I'm creating a UDP server that needs to receive UDP packets from various clients, and then forward them to other clients. I'm using C# so each UDP socket is a UdpClient for me. I think I want 2 UdpClient objects, one for receiving and one for sending. The receiving socket will be bound to a known port, and the sender will not be bound at all.

The server will get each packet, lookup the username in the packet data, and then based on a routing list the server maintains, it will forward the packet to 1 or more other clients.
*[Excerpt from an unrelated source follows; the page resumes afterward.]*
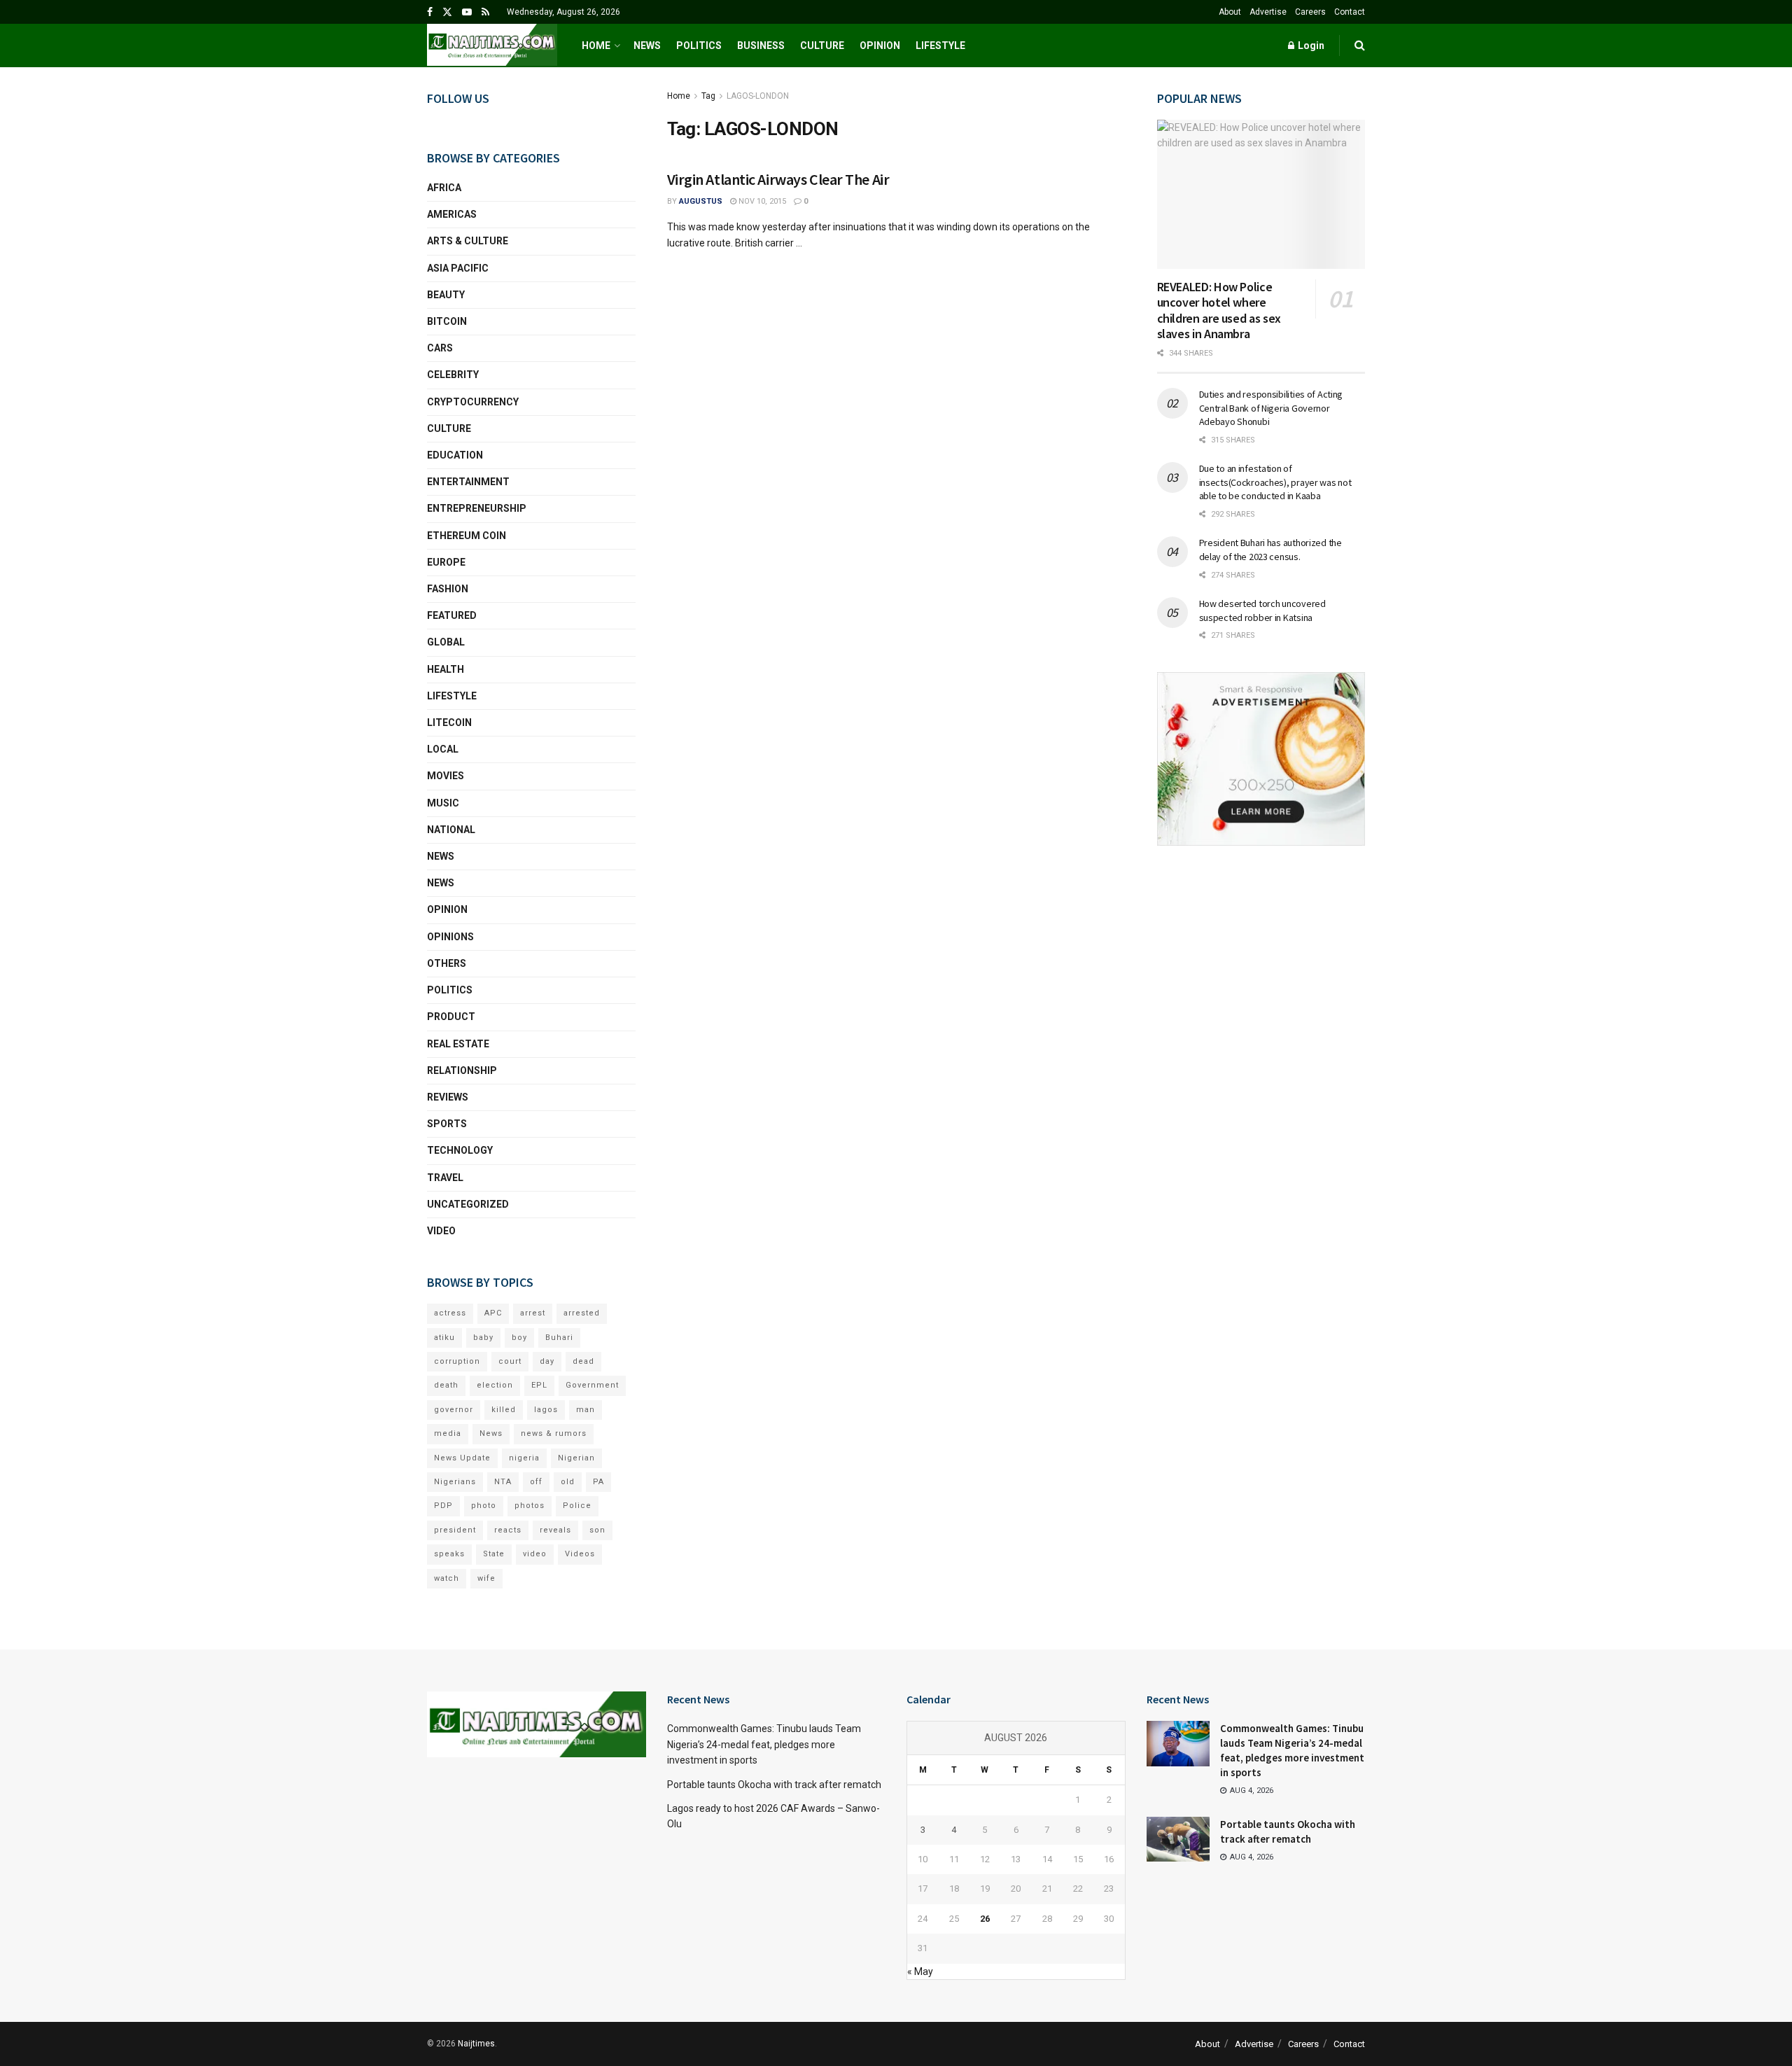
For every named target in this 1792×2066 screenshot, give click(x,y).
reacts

I start the listening UdpClient with:

   UdpClient udpListener = new UdpClient(new IPEndPoint(ListenerIP, UdpListenerPort));
   udpListener.BeginReceive(new AsyncCallback(OnUDPRead), udpListener);

My callback looks like:

    void OnUDPRead(IAsyncResult ar)
        UdpClient udpListener = (UdpClient)ar.AsyncState;

            IPEndPoint remoteEndPoint = null;
            byte[] packet = udpListener.EndReceive(ar, ref remoteEndPoint);

            // Get connection based on data in packet

            // Get connections routing table (from memory)

            // ***Send to each client in routing table***
        catch (Exception ex)

        udpListener.BeginReceive(new AsyncCallback(OnUDPRead), udpListener);

The server will need to process 100s of packets per second (this is for VOIP). The main part I'm not sure about, is what to do at the "Send to each client" part above. Should I use UdpClient.Send or UdpClient.BeginSend? Since this is for a real-time protocol, it wouldn't make sense to have several sends pending/buffered for any given client.

Since I only have one BeginReceive() posted at any given time, I assume my OnUDPRead function will never be called while already executing. Unless UdpClient works differently than TcpClient in this area? Since I don't give it a single buffer (I don't give it any buffer), I suppose it could fire OnUDPRead several times with only one BeginReceive posted?


I don't see any reason why you can't use one socket, the straightforward way. Async I/O doesn't appear to me to offer any startling benefit in this situation. Just use non-blocking mode. Receive a packet, send it. If send() causes EAGAIN or EWOULDBLOCK or whatever the C# manifestation of that is, just drop it.

In your plan, the sending socket will be bound automatically the first time you call send(). Clients will reply to that port. So it needs to be a port you are reading on. And you already have one of those.


It very much depends on scale - i.e. how many concurrent RTP streams you want to relay. I have developed exactly this solution as part of a media gateway for our SIP switch. Despite initial reservations, I have it working very efficiently using C# (1000 concurrent streams on a single server, 50K datagrams per second using 20ms PTime).

Through trial-and-error, I determined the following:

1) Using Socket.ReceiveFromAsync is much better than using synchronous approaches, since you don't need individual threads for each stream. As packets are received, they are scheduled through the threadpool.

2) Creating/disposing the SocketAsyncEventArgs structures takes time - better to allocate a pool of structures at startup and 'borrow' them from the pool.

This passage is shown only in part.